Katarzyna Walentynowicz, polonistka z warszawskiego L LO, przyznaje: – W szkole spędzam mniej godzin niż przedstawiciele innych zawodów w swoich pracach. Jednego dnia mam osiem lekcji, a drugiego trzy. Jednak do każdego dnia trzeba doliczyć cztery godzin na sprawdzanie zeszytów, przygotowanie do lekcji, dyżury w szkole, rozmowy z rodzicami, którzy dzwonią popołudniami, bo jestem też wychowawcą – wylicza.

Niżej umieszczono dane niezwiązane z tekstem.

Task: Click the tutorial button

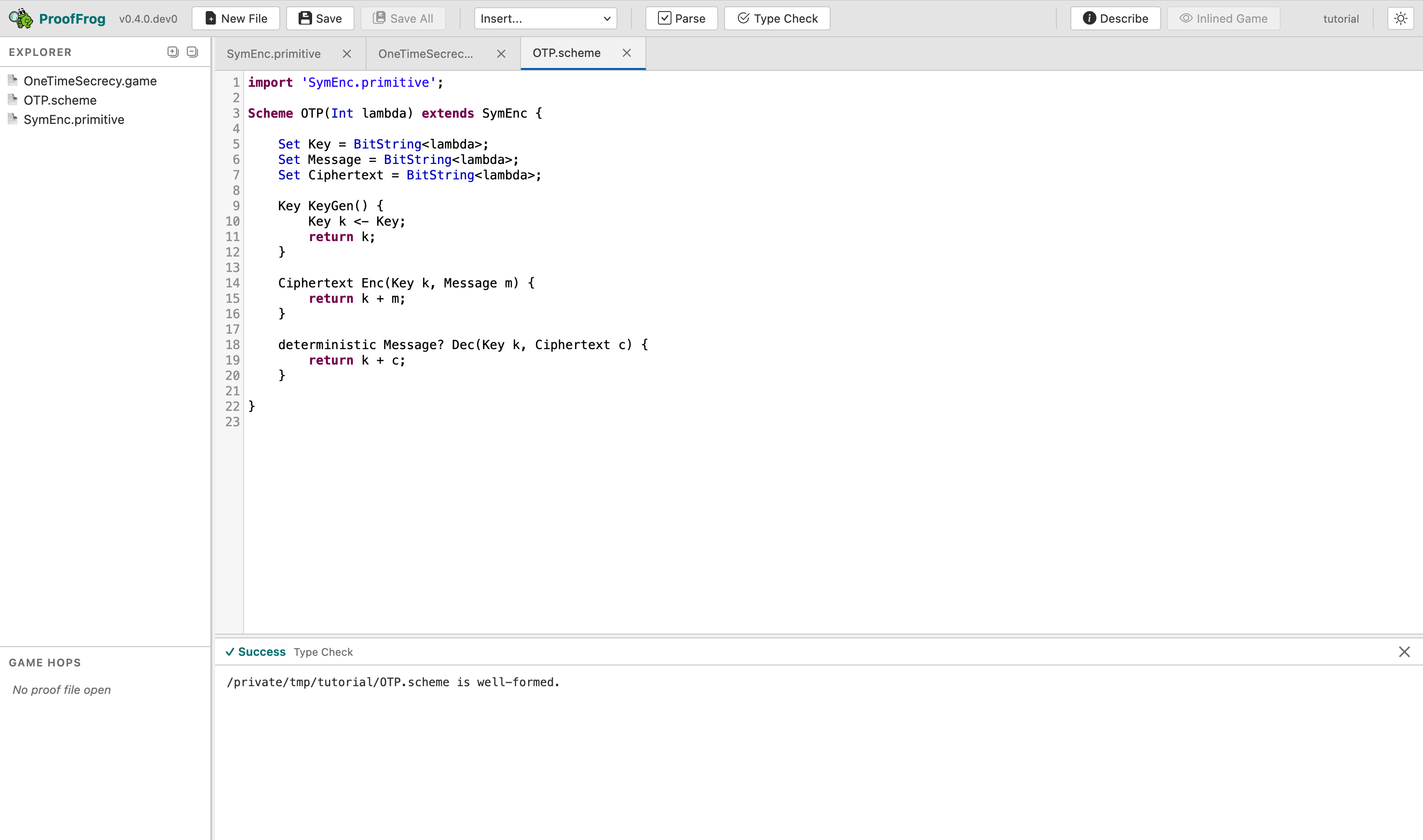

Edycie, nauczycielce fizyki z Sosnowca, w ciągu roku szkolnego zdarzały się dni, że miała tylko jedną godzinę lekcji. – Ale i tak nie wychodziłam ze szkoły po godzinie. Wypełniałam dokumenty, pisałam wnioski o unijne dotacje na szkolenia dla innych nauczycieli. Teraz też nie mam jeszcze wakacji, bo pilotuję rekrutację do liceów. Do bazy danych wpisuję oceny gimnazjalistów, odpowiadam na pytania kandydatów – opowiada.
Obie nauczycielki nie chcą zwiększenia czasu ich pracy w szkole. A etat nauczyciela to 18 godzin przeprowadzonych lekcji, tzw. pensum. Resztę – do 40 godzin tygodniowo – pedagog ma przeznaczyć na przygotowanie się, dokształcanie, pracę wychowawczą z młodzieżą. Nikt jednak nie sprawdza, ile czasu poza szkołą temu poświęca.
Jan Kamiński, dyrektor elitarnego łódzkiego LO im. Kopernika, przyznaje, że nauczyciele wychowania fizycznego nie wypracowują tygodniowo 40 godzin, bo nie przygotowują uczniów do matury. – Dlatego należy zróżnicować pensum lub zarobki – uważa.
Ze strony rządu już padła propozycja, by zwiększyć pensum o cztery godziny. O dodaniu godzin decydowałyby samorządy. One więc mogłyby też wpływać na to, kto będzie więcej pracował, a co za tym idzie więcej zarabiał.